PUBBLICO RECORD. Se a vincere sul campo sono stati Stefano Travaglia nel torneo di singolo e la coppia Luis Martinez-Federico Gomez nel doppio, sugli spalti a vincere è stato sicuramente il pubblico.
Mai come quest’anno le presenze sugli spalti sia del centrale che degli altri campi sono state numerose. Già dai primissimi giorni del torneo, il Club La Meridiana si è animato di tanti appassionati: si è registrato praticamente sempre il tutto esaurito sul campo centrale nei match serali e tante le persone che hanno assistito anche ai match giocati durante il giorno. Una media di spettatori stimata in oltre 1000 al giorno, più di 10mila in totale!
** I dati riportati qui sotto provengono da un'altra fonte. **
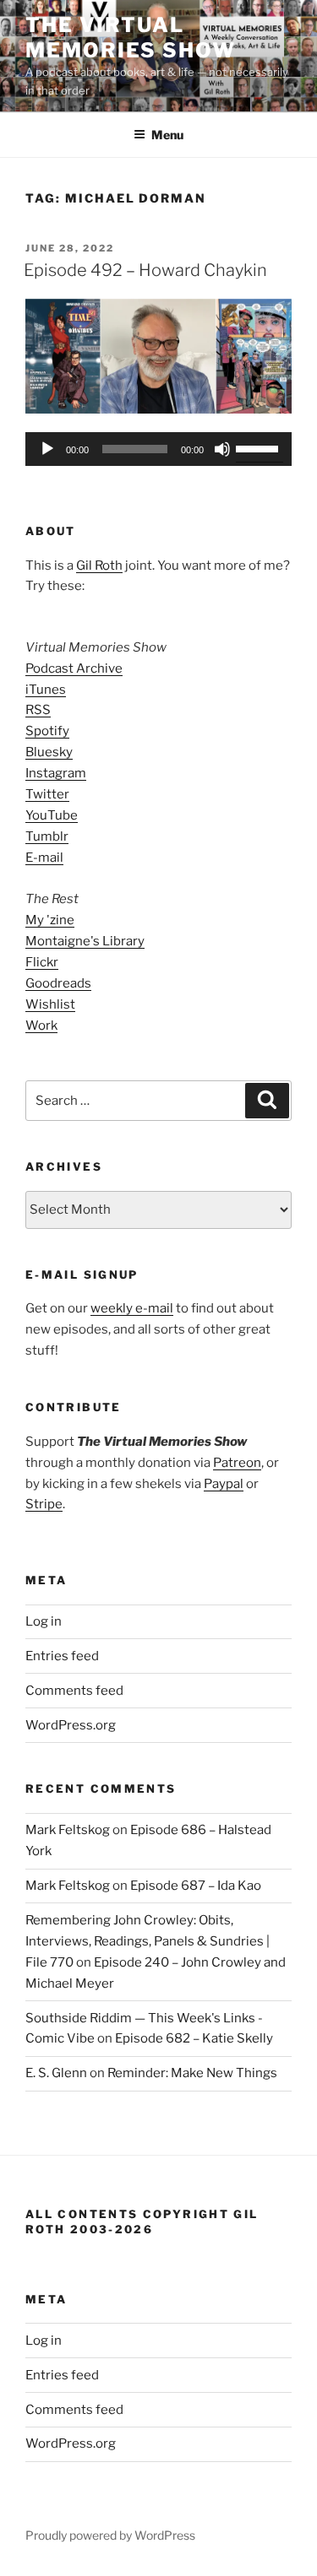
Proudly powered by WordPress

Una crescita costante che conferma l’ospitalità del Club La Meridiana che anche quest’anno ha garantito l’ingresso libero e gratuito per tutti, la qualità tecnica del tennis proposto dal Modena Challenger Atp 75 e la passione in continuo aumento per il tennis nel nostro territorio e in Italia in generale. Una sorta di “tennis mania” che sta contagiando vecchi e nuovi estimatori. Il Club La Meridiana da sempre investe nel tennis e cerca di promuovere e diffondere i valori più profondi dello sport.
IL DIRETTORE DEL CLUB LA MERIDIANA. “E’ stata una settimana di successo sotto tutti i punti di vista: dal livello tecnico, al pubblico e all’organizzazione – dice il Direttore del Club La Meridiana Marcello Ferrari – Siamo veramente contenti per tutto quello che è successo in questi giorni. Non posso che ringraziare i partner che ci hanno supportato, tutti i ragazzi, i volontari e i soci del club: è stato fatto un grande lavoro”.
IL DIRETTORE TECNICO DEL MEMORIAL FONTANA. “E’ stato per certi versi un “Fontana” inaspettato – spiega il Direttore Tecnico del Modena Challenger Atp 75 Carlo Pinti – Abbiamo avuto un Tabellone incredibile. E’ il terzo anno nel quale siamo entrati a far parte del Circuito Atp: siamo partiti forte già dal primo anno e in ogni edizione abbiamo cercato di migliorarci sia nell’organizzazione sia nella proposta tecnica dei giocatori in campo. Quest’anno c’erano davvero tennisti di livello altissimo, tanti con una classifica a ridosso delle prime 100 posizioni del Ranking Atp. C’erano italiani, stranieri giovani promesse come Cinà, giocatori esperti ovviamente come Travaglia, poi l’energia e la forza dei vari Taberner, Galan, Kym, Seyboyh Wild e tanti altri. Chi è venuto a vedere le partite del Memorial Fontana sono certo si sia divertito”.